Not necessarily. But yes, I believe they could put further limits on creativity while they try to free it from the limitations of the industry. Sometimes they reflect an approach that seems to punish tools for things they can't be held responsible for. Or they want to prevent people from doing things they might not do at all. It just seems that all this is not really a solution. Wouldn't it be funny if the industry would accept Adams' rules and after a while we would complain that all the games based on the new rules look alike? And we would release a new dogma with more restrictions?? :-)

I think there are better ways than doing exactly the opposite of the industry just because you think their methods limit creativity. I think before the method, the mentality that makes use of it should be identified. Once you know what mentality makes creativity suffer, you could go for much more creative things with the same methods. After all it's about making different things. Restricting yourself from using methods means you might miss a chance to make something different.

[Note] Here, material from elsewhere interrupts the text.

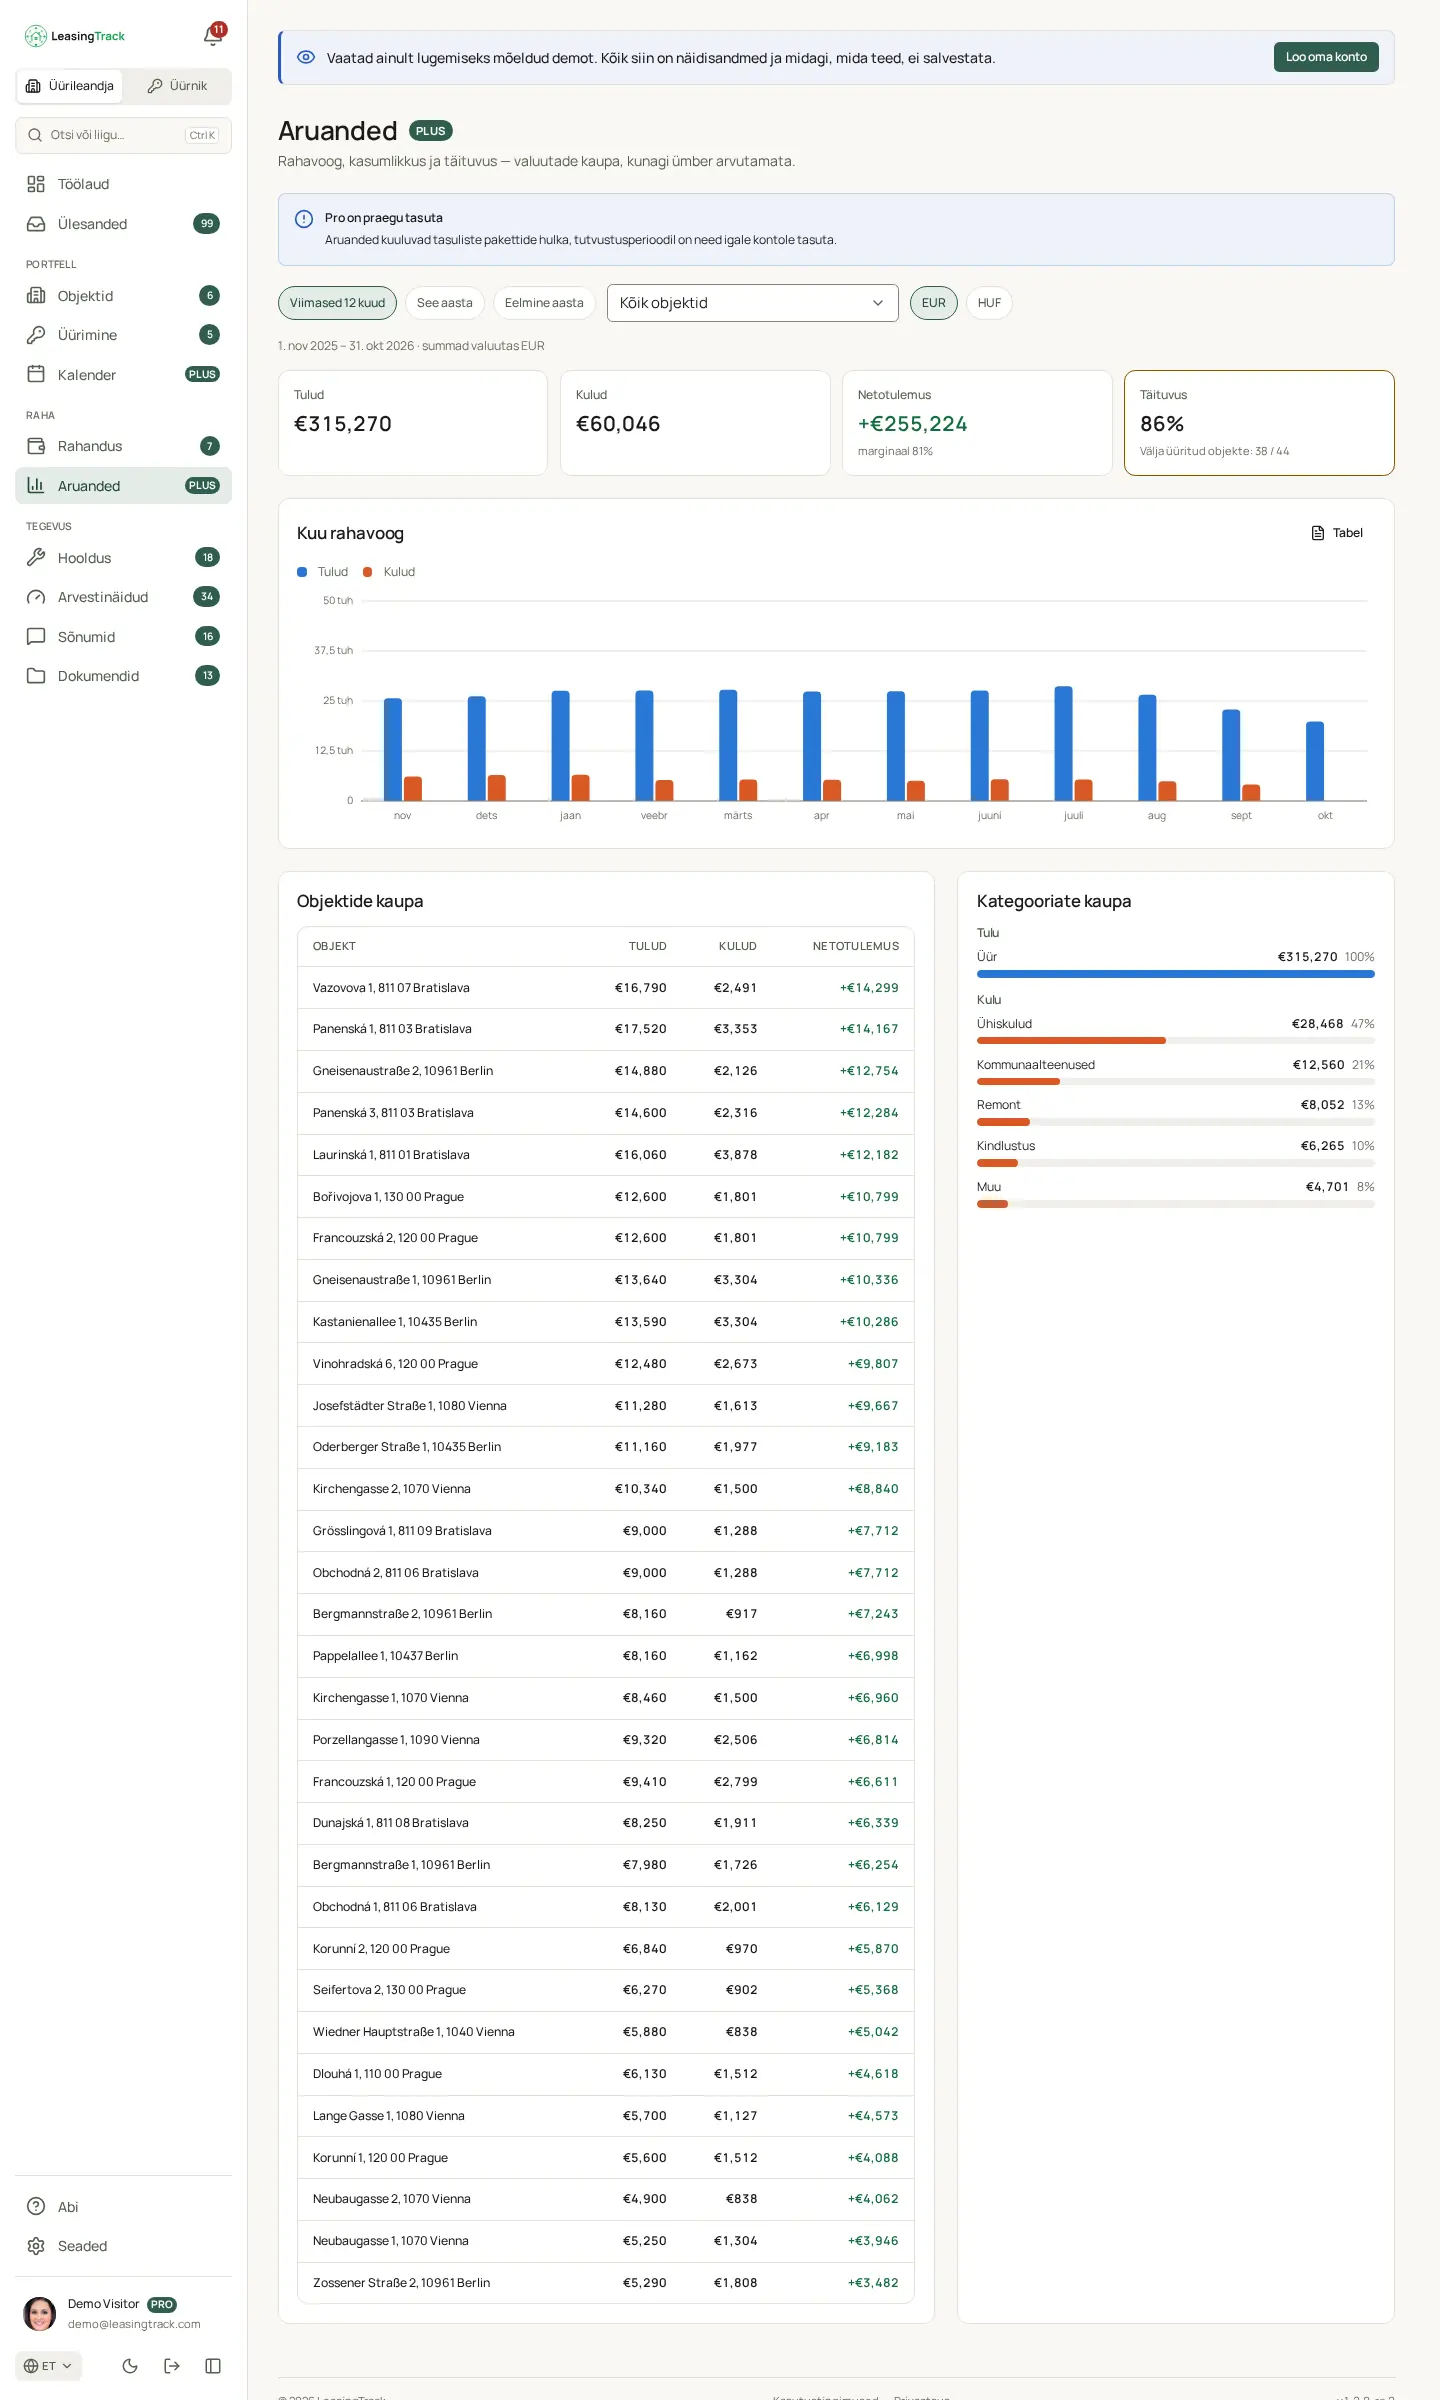Open Hooldus wrench item in sidebar
The height and width of the screenshot is (2400, 1440).
click(123, 558)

I wonder if that is the case in Adams. From his rule list and about the detailed explanations, I was not clear about what side he was on. He was radically opposing the game industry. But he is not as struggling enough and he does not seem to convince big game companies. I found that a little too defensive and made me think that he wasn't strongly believing himself.

Adams is a industry veteran and I don't really think he could imagine a world without the industry. His position seems to be more a revisionist one, even if his suggestions sound radical. However it would be cool to see a Madden NFL Dogma version published by EA :-)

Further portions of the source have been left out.